Sukhasiddhi Foundation’s Core Values

  • Honoring the feminine principles of openness, relatedness, peace, harmony, natural unfolding, embracing, nourishing, unconditional love, and wisdom;
  • Embracing the masculine principles of clarity, one-pointed concentration, grounded strength, skillful activity, organizing, discernment, and creativity;
  • Bringing the inner feminine and masculine principles into harmony, fruition, and union. Integrating spirit, psyche, and body and integrating practice with everyday life;
  • Practicing being a good world citizen by: caring for our mother earth, ourselves, and each other; honoring the equality of all being; practicing generosity towards all beings; and acting with integrity, truthfulness, and honesty;
  • Facilitating the unwinding and releasing of unhealthy habitual patterns, as well as taking responsibility for our own body, speech, and mind;
  • Developing courage, self-reliance, confidence and flexibility;
  • Facilitating the bringing to consciousness of the student’s own innate wisdom; and
  • Cultivating a conscious spiritual community within an environment of support, friendship, and mutual respect that encourages open, direct and loving communication, and enhances compassion, loving kindness, fulfillment, gratitude and joy.
* * * * *

Bill Englehart
The Rev. Bill Englehart from Unity in Marin told us that Unity, founded in Kansas City, Missouri, in 1899, was part of the New Thought movement, that also includes Christian Science, Seicho-no-Ie (in Japan), Divine Science, and other iterations.  Bill stated, “As we think, so we experience life.”  He articulated the Five Principles of Unity:

  • There is only one Presence and one Power active as the universe and as my life, God the Good.
  • Our essence is of God; therefore, we are inherently good. This God essence was fully expressed in Jesus, the Christ.
  • We are co-creators with God, creating reality through thoughts held in mind.
  • Through prayer and meditation, we align our heart-mind with God. Denials and affirmations are tools we use.
  • Through thoughts, words and actions, we live the Truth we know.
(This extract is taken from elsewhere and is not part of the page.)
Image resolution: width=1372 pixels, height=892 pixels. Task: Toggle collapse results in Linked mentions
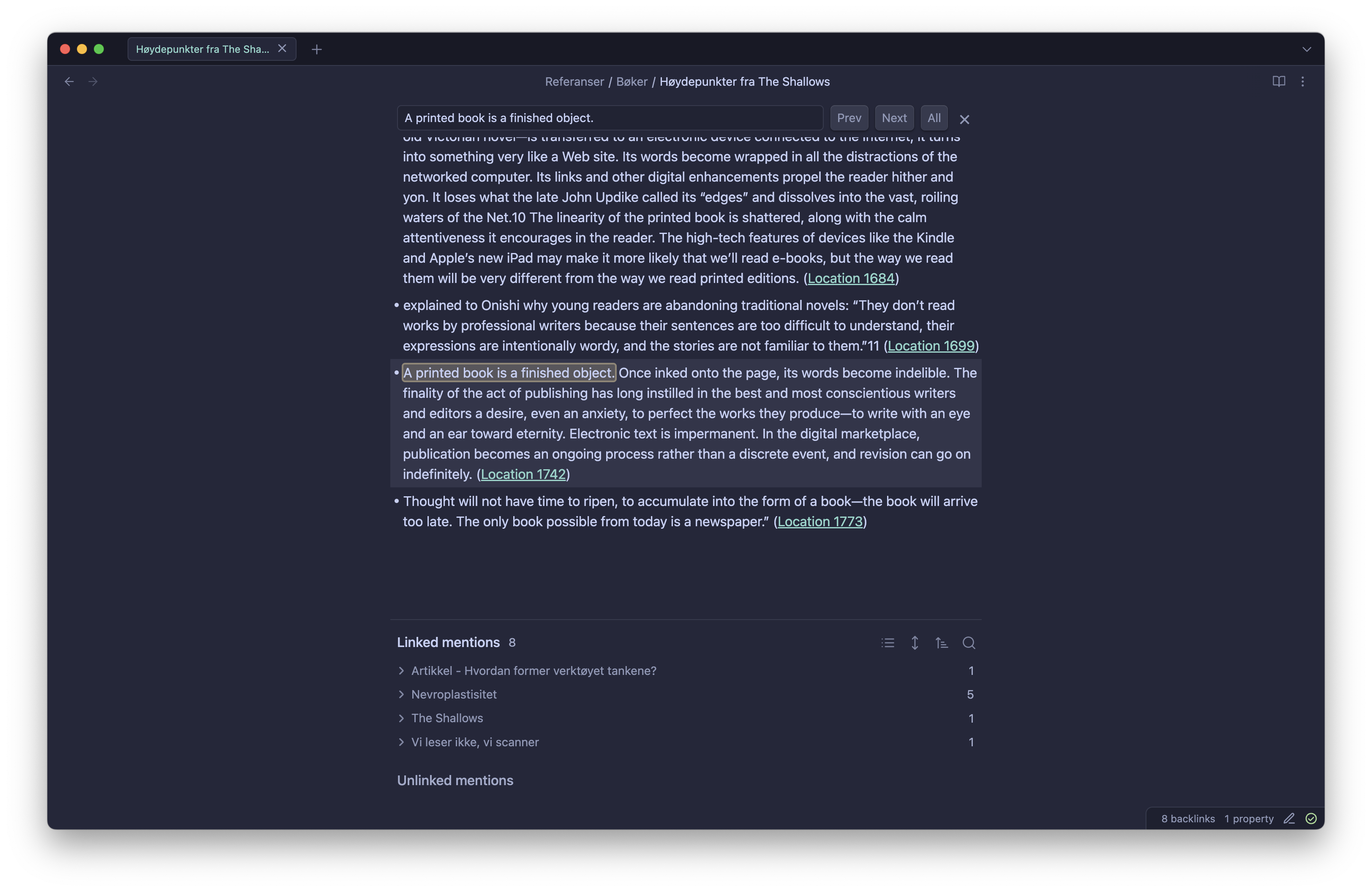pos(888,642)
Bill stated, “Prayer is primary.  Prayer changes us.  We become like the god we worship.”

* * * * *

Some interesting facts I note is that of the composition of speakers about three different religions represented at the breakfast this year: (a) only one was Abrahamic; (b) two were monogamous; (3) two, being fewer than 250 years old, were New Religious Movements; and (4) one was non-deist.  I’m proud to be a member of an organization that welcomes and respects people of all religious persuasions and spiritual expressions.